### Work request 1
In the figure caption, reproduce everything from "Figure 5. ©" down to "Daniel Wunsch).", replacing "panels" with "tiles".
### Work request 2
Using the figure caption on the Barcelona doctor's surgery, explain in one to three sentences what the caption gives as the basis for the slogan "No models, no moulds!".

### Text under study
────────────────────
Figure 5. © Alberto T. Estévez. G.
Doctor’s Surgery, Barcelona, 2006: “No models, no moulds!”, CAD-CAM
technologies to directly produce real architecture at a natural scale of 1:1. From
left to right, respectively, project, drawings and finished product, of panels digitally
fabricated by the CNC machine of the Digital Architecture Laboratory of the
ESARQ (UIC). (Photos: Alberto T. Estévez / Drawings collaborators: Ernesto Bueno, Juan
Cardenal, Diego Navarro, Guillem Torres / CNC collaborators: Pablo Baquero, Affonso Orciuoli,
Daniel Wunsch).
This can be illustrated by
other cases of recent work in the research project and postgraduate course in
question.
────────────────────
### Supplied material
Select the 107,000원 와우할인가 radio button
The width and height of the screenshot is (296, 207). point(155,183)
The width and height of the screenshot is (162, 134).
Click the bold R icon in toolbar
────────────────────
### Exercise response 1
Figure 5. © Alberto T. Estévez. G.
Doctor’s Surgery, Barcelona, 2006: “No models, no moulds!”, CAD-CAM
technologies to directly produce real architecture at a natural scale of 1:1. From
left to right, respectively, project, drawings and finished product, of tiles digitally
fabricated by the CNC machine of the Digital Architecture Laboratory of the
ESARQ (UIC). (Photos: Alberto T. Estévez / Drawings collaborators: Ernesto Bueno, Juan
Cardenal, Diego Navarro, Guillem Torres / CNC collaborators: Pablo Baquero, Affonso Orciuoli,
Daniel Wunsch).

### Exercise response 2
The slogan rests on the use of CAD-CAM technologies to produce real architecture directly at a natural scale of 1:1. The panels were fabricated digitally by the CNC machine of the Digital Architecture Laboratory of the ESARQ (UIC).